• Problem description: Output every entry below word for word, without its pictures.

(Provided material)

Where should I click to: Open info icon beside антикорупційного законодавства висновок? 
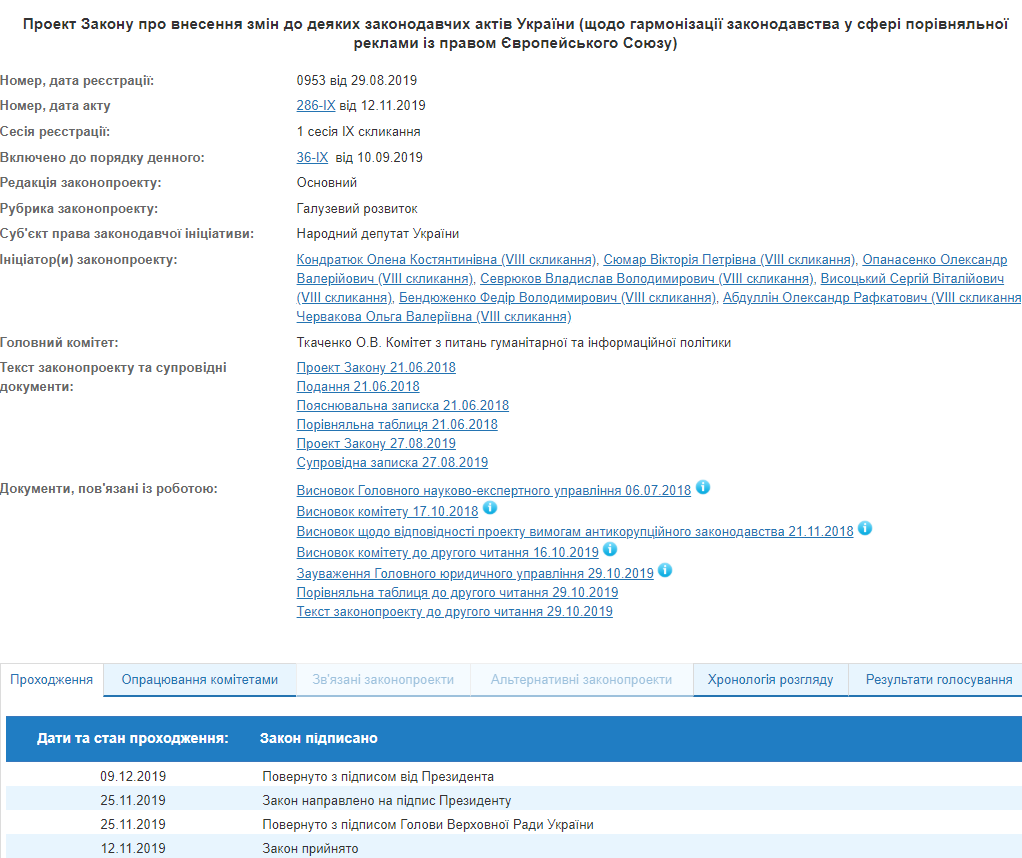tap(864, 527)
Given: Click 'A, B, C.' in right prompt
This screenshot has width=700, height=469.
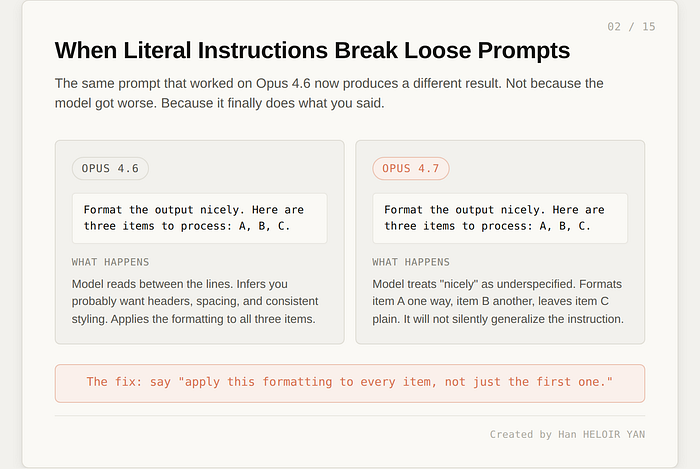Looking at the screenshot, I should (565, 226).
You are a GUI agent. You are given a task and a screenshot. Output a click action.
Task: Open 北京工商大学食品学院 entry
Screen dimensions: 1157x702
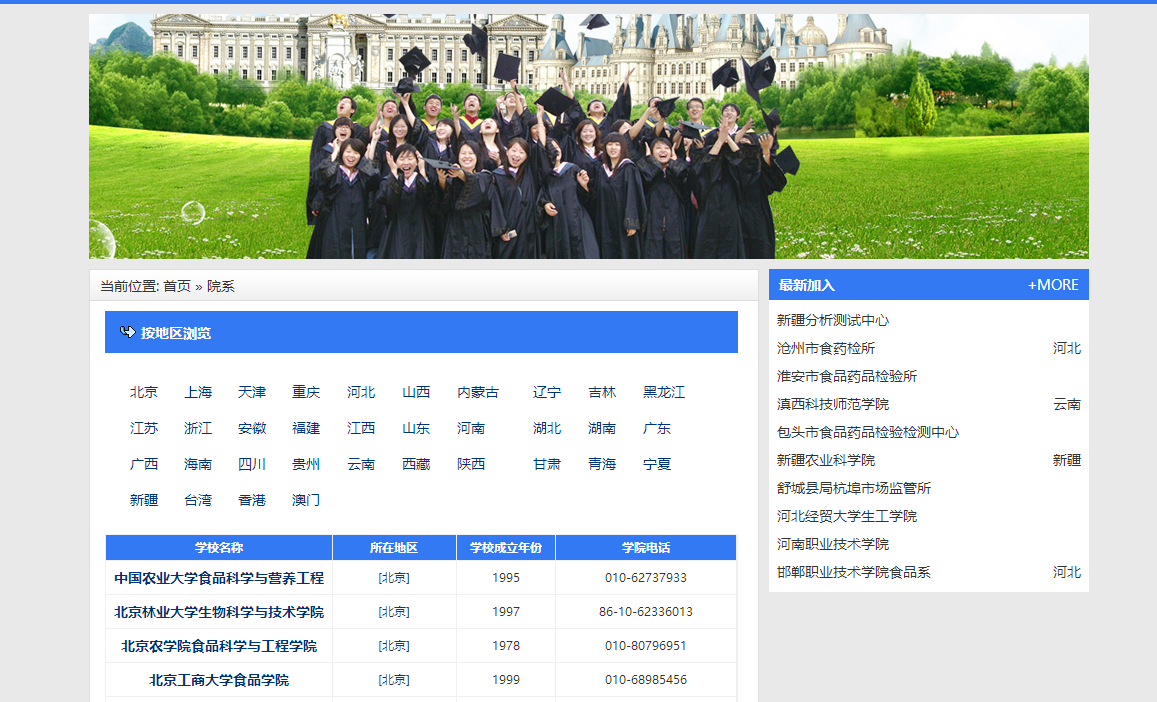(x=219, y=680)
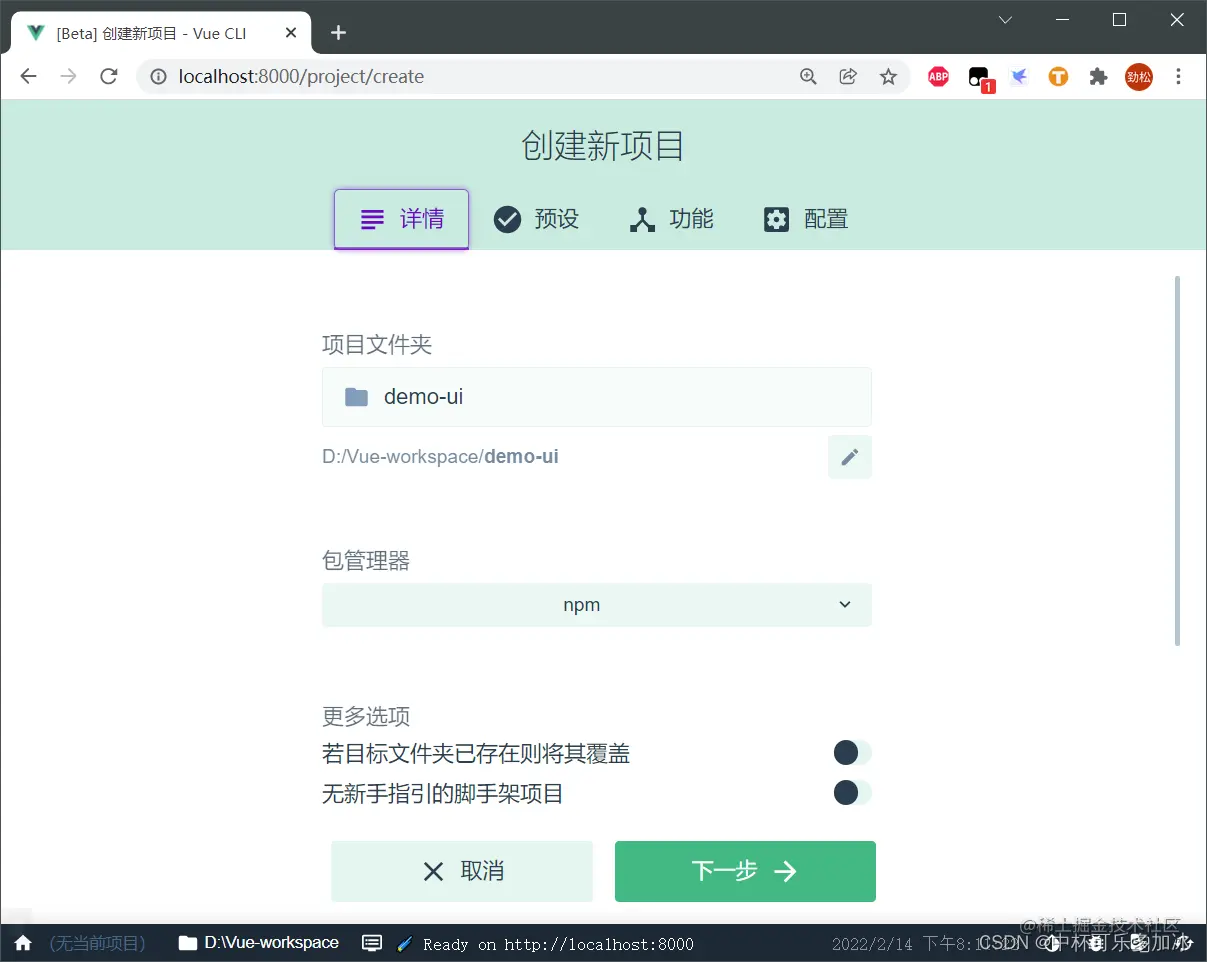Open Chrome's three-dot menu
This screenshot has height=962, width=1207.
click(1179, 76)
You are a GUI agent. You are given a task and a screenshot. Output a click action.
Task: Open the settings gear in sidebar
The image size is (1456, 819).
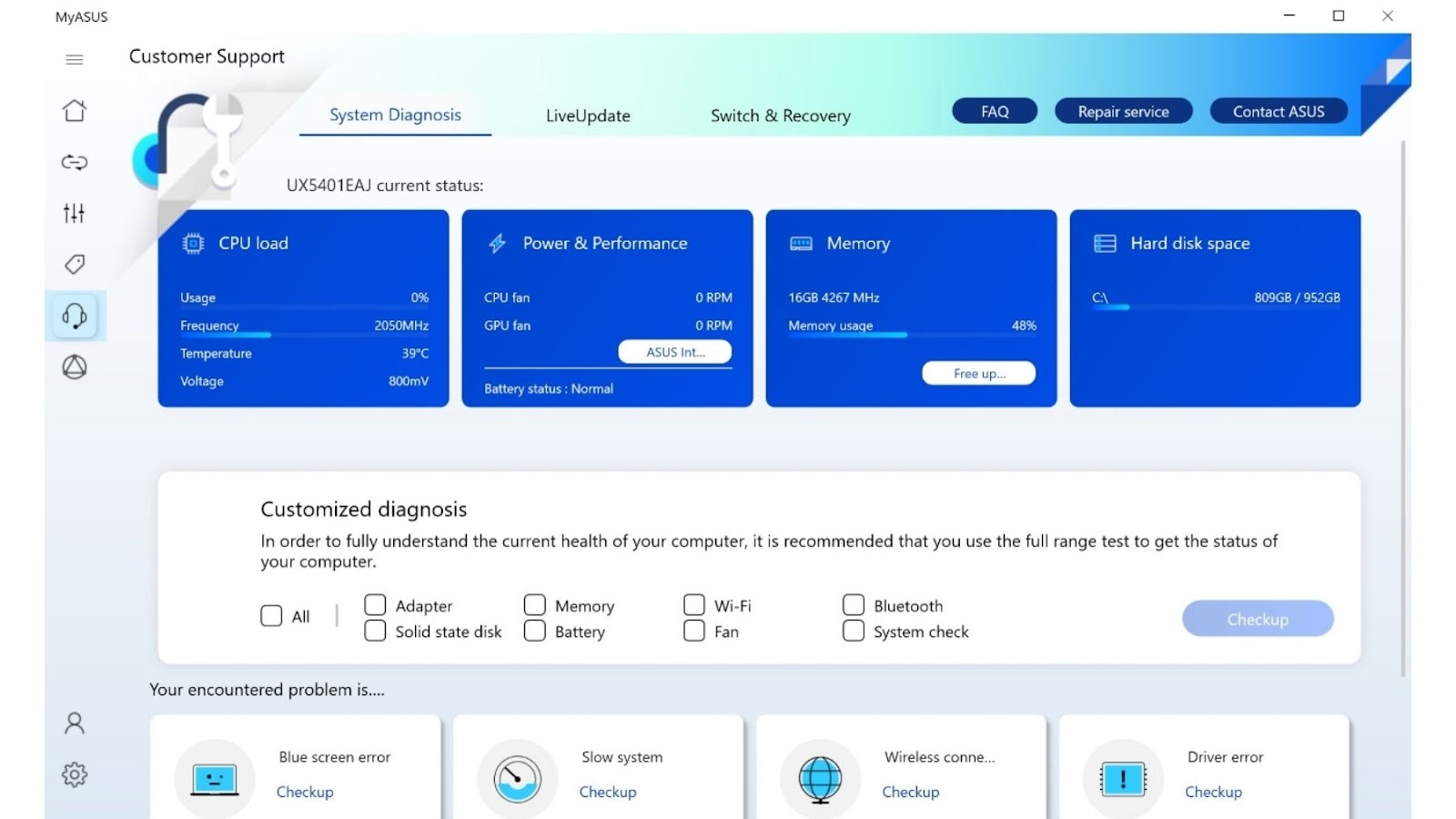[x=75, y=774]
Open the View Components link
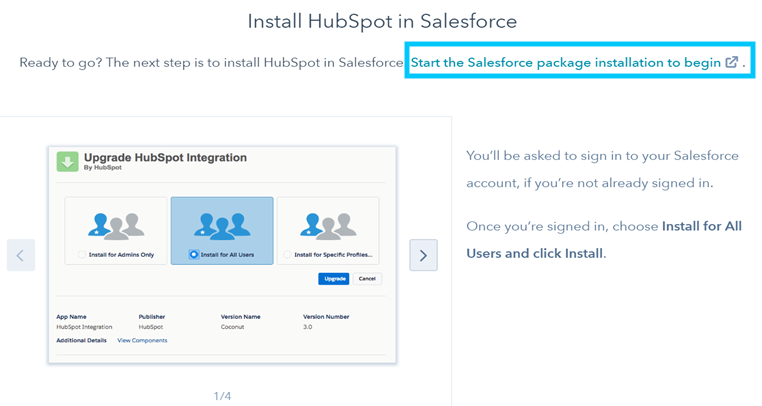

(End Provided material)

• Answer area:
Where should I click to: Open info icon beside антикорупційного законодавства висновок? 
tap(864, 527)
Given: Click 'A, B, C.' in right prompt
This screenshot has width=700, height=469.
Looking at the screenshot, I should (565, 226).
You are a GUI agent. You are given a task and a screenshot. Output a click action.
Task: Open 北京工商大学食品学院 entry
Screen dimensions: 1157x702
(x=219, y=680)
Open Chrome's three-dot menu
This screenshot has height=962, width=1207.
click(1179, 76)
You are a GUI agent. You are given a task and a screenshot. Output a click action.
Task: Open the settings gear in sidebar
The image size is (1456, 819).
[x=75, y=774]
Open the View Components link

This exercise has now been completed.